Stories merge at Saltwater Freshwater
IT'S often said performers find that special place in their music when they return to their roots and in Emma Donovan's case, the Saltwater Freshwater Festival granted her the perfect stage on home country.
Emma said it was an immensely proud thing that Coffs Harbour had achieved in incorporating its Australia Day ceremony with the Saltwater Freshwater Aboriginal Festival at the Botanic Garden.
"It's very special for me to play at this festival on Australia Day," Emma said.
"It's one of my favourite festivals that I love coming back home for; it's a proud feeling.
"I'm a proud Gumbayngirr woman.
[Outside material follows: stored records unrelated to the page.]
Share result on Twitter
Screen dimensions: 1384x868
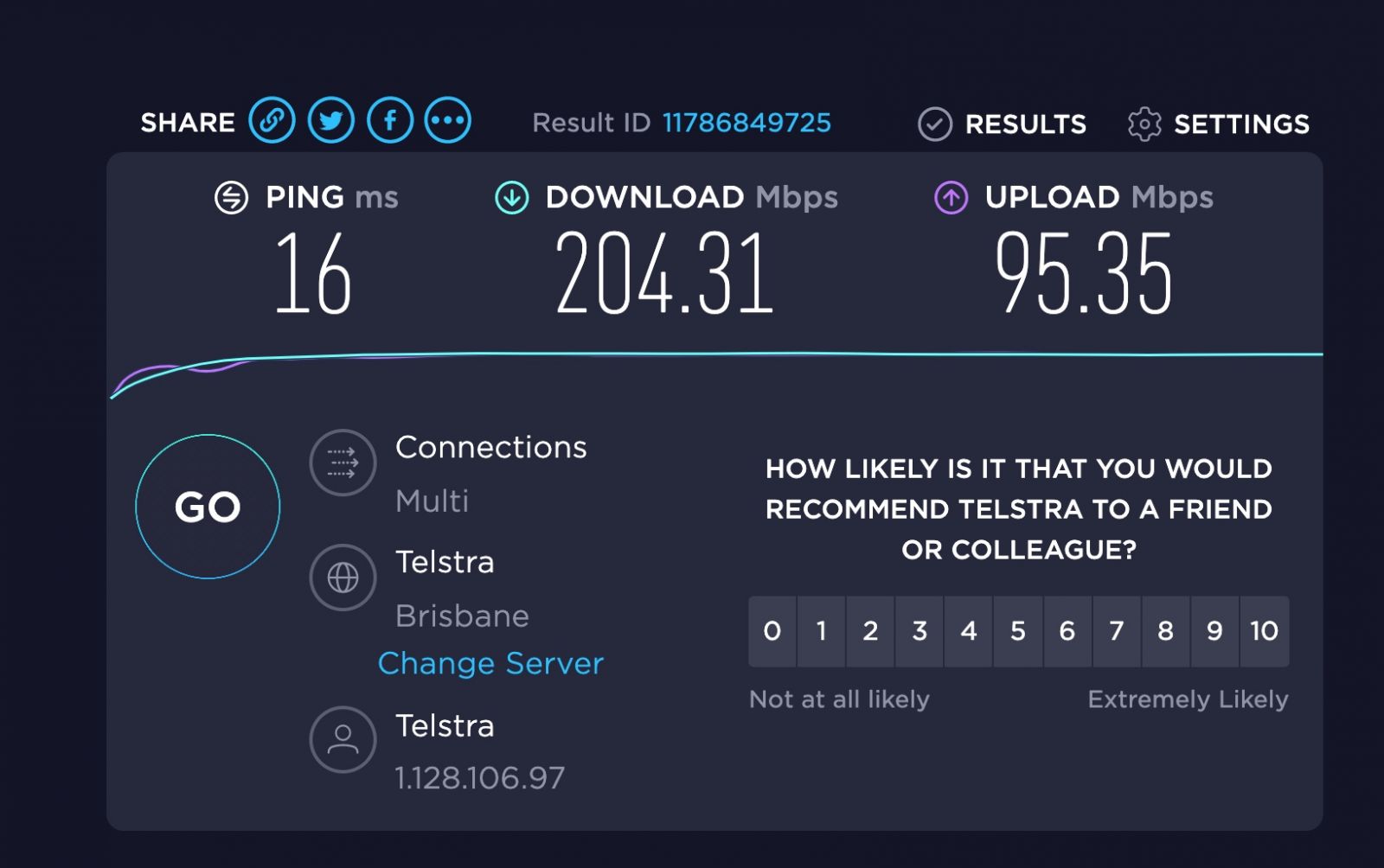(330, 120)
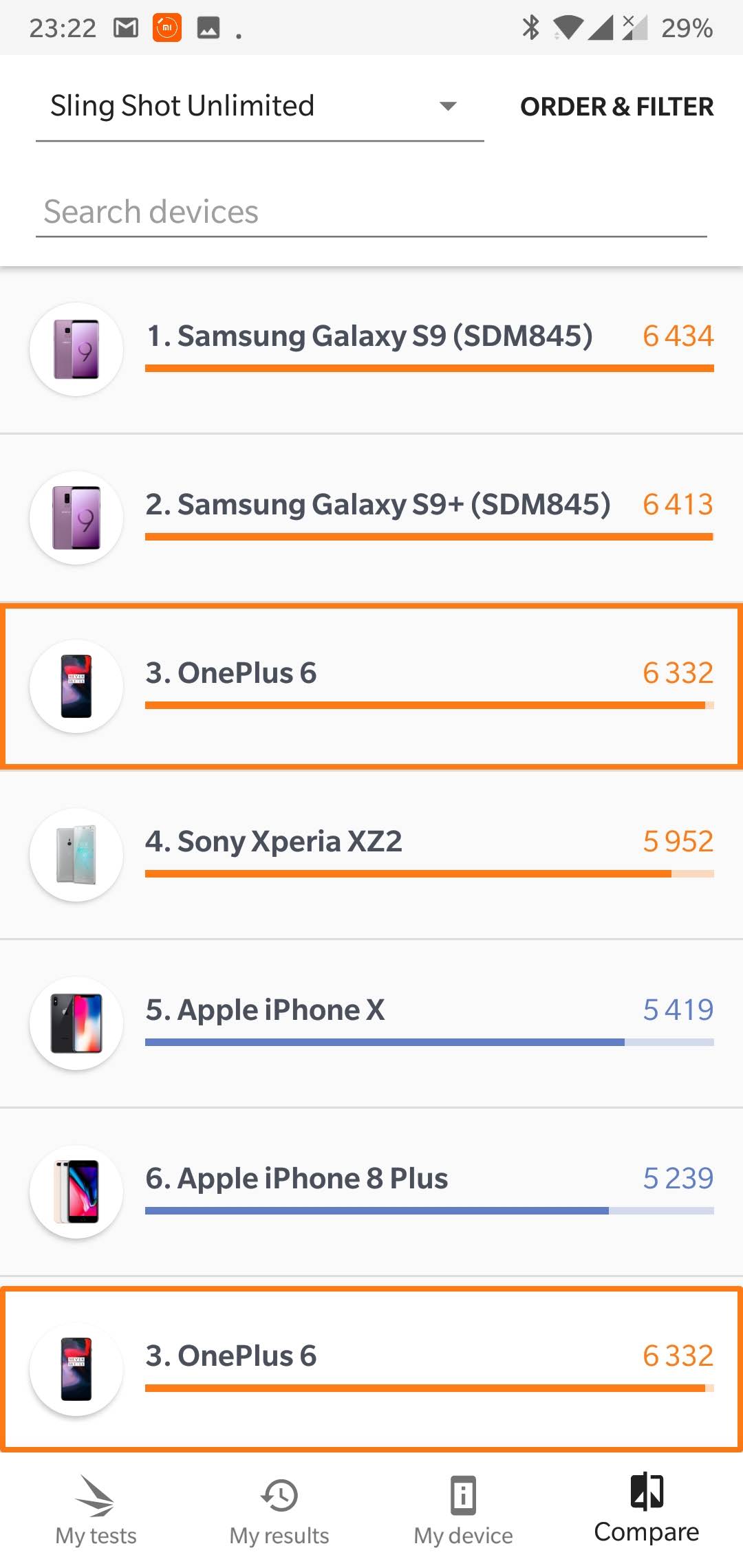Tap the Sony Xperia XZ2 phone thumbnail
Viewport: 743px width, 1568px height.
(76, 855)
This is our wajaar (home) and we are proud and excited to share our Gumbayngirr way on a day like this; to be here sharing and passing knowledge to everyone and exchanging lots of cultures as part of a new Australia."
Redefining Australia Day, Saltwater Freshwater Festival attracted a large crowd that organisers hoped would reach 10,000 people.
Highlights included the Welcome to Country performed by Gumbaynggirr Elder Uncle Mark Flanders and traditional and contemporary Aboriginal dance.
Chef Clayton Donovan gave a gourmet bush tucker cookery demo and cultural workshops ran representing the four Mid North Coast Aboriginal nations - Gumbaynggirr, Dunghutti, Biripi and Worimi.
Performers included Radical Son, Emma Donovan and her band the PutBacks,
headline act Archie Roach, hip hop artist Briggs and Coffs Coast band DidJital.
Since its inception five years ago Saltwater Freshwater Festival has been shared between communities on the Mid North Coast.
Headliner Archie Roach had a nice take on the significance of the Australia Day festival that brings Aboriginal people together with the wider community.
"I love the thought of the Saltwater and Freshwater because you know it's two different stories," Archie said. "Most rivers meet the sea, and it's a lovely idea.
"It's a wonderful story, a wonderful concept the Saltwater Freshwater."